Soil temperature is a key determinant of soil health and agricultural productivity, especially in arid regions vulnerable to climate change. This study investigates the use of advanced machine learning models to predict soil temperature variations in Bustan, Uzbekistan, a region facing significant climatic stress. Using 16 years of meteorological data, including atmospheric temperature, humidity, and wind speed, eight machine learning models were evaluated for their ability to predict surface and subsurface (10 cm depth) soil temperatures. Among the models tested, the bi-directional long short-term memory (Bi-LSTM) algorithm demonstrated superior predictive accuracy with R² values exceeding 0.94 for subsurface temperatures.
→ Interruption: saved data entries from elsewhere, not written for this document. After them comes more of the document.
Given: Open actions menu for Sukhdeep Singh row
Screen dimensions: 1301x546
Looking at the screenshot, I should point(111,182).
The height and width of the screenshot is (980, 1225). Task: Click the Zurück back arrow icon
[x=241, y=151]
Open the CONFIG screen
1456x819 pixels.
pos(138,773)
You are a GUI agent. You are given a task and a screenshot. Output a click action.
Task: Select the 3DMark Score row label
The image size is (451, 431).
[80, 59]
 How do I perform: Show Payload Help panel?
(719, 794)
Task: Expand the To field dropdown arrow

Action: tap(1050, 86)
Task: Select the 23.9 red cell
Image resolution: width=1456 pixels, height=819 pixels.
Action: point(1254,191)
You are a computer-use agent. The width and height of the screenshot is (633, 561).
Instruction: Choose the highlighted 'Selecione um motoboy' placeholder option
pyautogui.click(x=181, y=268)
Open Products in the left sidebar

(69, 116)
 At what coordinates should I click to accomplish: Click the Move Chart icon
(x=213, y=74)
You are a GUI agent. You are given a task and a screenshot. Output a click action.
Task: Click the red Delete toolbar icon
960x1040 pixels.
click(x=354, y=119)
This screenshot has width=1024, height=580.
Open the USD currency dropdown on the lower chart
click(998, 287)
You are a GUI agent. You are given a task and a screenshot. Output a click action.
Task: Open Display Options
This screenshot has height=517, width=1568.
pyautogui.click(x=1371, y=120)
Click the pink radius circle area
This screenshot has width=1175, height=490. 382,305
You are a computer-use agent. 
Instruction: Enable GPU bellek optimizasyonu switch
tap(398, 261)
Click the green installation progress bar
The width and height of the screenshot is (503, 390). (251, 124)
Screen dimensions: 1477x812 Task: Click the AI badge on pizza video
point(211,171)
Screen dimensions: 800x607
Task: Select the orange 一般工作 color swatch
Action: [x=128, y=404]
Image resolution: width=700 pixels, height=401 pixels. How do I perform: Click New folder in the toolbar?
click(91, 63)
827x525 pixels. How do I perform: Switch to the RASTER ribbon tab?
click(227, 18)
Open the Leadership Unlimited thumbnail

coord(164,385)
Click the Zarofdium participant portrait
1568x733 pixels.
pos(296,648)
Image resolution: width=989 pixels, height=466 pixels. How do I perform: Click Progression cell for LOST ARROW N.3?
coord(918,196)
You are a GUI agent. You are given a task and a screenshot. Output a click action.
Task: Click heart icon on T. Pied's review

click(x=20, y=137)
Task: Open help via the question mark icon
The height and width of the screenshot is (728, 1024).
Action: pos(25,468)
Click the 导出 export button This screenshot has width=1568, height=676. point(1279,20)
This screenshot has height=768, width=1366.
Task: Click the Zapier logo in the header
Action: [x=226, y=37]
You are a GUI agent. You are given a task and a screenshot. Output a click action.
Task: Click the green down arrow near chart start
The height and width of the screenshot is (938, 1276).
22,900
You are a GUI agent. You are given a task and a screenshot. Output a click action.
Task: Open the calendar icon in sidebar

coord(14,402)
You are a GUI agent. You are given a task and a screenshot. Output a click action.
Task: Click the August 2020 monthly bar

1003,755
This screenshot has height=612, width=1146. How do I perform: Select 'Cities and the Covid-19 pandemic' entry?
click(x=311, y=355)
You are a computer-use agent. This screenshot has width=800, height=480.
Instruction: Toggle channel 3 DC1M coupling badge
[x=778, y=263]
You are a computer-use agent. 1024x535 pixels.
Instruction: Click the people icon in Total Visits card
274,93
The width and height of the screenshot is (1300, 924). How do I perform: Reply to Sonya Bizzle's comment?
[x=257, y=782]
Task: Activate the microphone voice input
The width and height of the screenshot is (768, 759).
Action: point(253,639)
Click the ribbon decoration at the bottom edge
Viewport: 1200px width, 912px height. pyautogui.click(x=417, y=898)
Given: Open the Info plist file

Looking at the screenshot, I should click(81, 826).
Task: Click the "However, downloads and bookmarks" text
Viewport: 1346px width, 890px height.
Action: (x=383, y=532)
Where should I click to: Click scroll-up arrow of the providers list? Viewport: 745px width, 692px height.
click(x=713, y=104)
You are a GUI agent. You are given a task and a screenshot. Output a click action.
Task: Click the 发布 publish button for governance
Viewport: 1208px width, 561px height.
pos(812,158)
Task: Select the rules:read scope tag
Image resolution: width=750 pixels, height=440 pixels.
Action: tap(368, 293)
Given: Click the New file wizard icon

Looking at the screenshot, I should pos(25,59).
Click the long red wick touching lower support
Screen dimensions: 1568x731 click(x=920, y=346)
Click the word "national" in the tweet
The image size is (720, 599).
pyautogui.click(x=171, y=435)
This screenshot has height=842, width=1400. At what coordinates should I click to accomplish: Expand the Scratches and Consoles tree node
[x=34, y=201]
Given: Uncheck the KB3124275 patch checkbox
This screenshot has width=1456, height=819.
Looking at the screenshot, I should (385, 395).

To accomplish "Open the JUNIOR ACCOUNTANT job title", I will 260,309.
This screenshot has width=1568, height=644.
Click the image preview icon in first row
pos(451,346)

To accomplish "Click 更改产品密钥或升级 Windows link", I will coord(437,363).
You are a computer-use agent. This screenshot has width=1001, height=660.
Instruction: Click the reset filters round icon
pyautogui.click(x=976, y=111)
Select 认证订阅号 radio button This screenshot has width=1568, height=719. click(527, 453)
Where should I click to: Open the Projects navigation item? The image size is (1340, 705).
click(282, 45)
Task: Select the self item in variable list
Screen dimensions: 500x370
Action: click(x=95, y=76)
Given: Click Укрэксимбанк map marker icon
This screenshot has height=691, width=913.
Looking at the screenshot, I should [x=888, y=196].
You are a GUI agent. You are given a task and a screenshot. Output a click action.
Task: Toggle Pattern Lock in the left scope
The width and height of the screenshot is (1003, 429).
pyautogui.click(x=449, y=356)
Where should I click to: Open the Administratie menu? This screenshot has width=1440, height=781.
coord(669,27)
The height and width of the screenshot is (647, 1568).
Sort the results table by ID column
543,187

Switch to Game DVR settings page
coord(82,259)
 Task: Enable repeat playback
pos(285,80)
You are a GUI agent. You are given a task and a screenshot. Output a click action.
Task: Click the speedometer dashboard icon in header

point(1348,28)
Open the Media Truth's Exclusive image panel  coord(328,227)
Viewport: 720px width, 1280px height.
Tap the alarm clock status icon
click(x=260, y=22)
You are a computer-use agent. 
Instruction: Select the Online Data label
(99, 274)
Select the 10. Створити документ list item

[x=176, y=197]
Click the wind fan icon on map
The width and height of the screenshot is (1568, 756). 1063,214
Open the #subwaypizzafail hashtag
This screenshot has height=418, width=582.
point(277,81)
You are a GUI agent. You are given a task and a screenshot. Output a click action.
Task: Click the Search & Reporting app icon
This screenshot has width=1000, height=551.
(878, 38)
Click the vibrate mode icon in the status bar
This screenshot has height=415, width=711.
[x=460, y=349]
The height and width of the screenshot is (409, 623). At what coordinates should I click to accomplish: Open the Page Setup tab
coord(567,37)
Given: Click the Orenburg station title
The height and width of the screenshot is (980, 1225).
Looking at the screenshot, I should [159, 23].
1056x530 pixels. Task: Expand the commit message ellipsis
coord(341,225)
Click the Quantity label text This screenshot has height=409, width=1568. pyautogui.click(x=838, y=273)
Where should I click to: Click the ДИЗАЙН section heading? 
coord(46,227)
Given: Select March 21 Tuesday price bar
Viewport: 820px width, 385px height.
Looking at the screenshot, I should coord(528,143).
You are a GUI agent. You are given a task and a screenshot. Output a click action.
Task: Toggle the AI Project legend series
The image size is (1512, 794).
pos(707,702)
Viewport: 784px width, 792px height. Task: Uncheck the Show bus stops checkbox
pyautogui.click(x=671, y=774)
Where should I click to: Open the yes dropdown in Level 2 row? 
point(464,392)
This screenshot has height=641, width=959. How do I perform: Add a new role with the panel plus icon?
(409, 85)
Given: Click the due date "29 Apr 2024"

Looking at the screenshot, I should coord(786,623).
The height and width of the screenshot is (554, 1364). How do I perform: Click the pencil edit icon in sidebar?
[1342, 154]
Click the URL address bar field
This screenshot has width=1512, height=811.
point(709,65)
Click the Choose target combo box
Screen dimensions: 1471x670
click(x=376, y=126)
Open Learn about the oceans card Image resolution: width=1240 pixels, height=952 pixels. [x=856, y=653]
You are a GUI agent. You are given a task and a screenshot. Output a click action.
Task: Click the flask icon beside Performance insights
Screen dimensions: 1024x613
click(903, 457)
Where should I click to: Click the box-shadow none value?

The two-step modeling approach utilized Bi-LSTM outputs from surface temperature predictions to inform subsurface estimates, reflecting a novel methodology for climate-sensitive agriculture. The results provide a practical framework for improving irrigation planning, crop yield forecasting, and sustainable land management in data-scarce arid environments. By demonstrating high accuracy and real-world applicability, this AI-driven model offers a scalable solution for enhancing agricultural resilience in Uzbekistan and similar contexts.

 

Received: 13 June 2025 | Revised: 27 August 2025 | Accepted: 21 November 2025

 

Conflicts of Interest

The authors declare that they have no conflicts of interest to this work.

 

Data Availability Statement

Data are available on request from the corresponding author upon reasonable request.

 

Author Contribution Statement

Lakindu Mampitiya: Methodology, Software, Formal analysis, Investigation, Writing — original draft, Visualization. Namal Rathnayake: Validation, Investigation, Writing — original draft, Writing — review & editing. Kenjabek Rozumbetov: Resources, Data curation. Valery Erkudov: Resources, Data curation. Mirzohid Koriyev: Resources, Data curation. Komali Kantamaneni: Writing — review & editing. Upaka Rathnayake: Conceptualization, Validation, Writing — review & editing, Supervision, Project administration.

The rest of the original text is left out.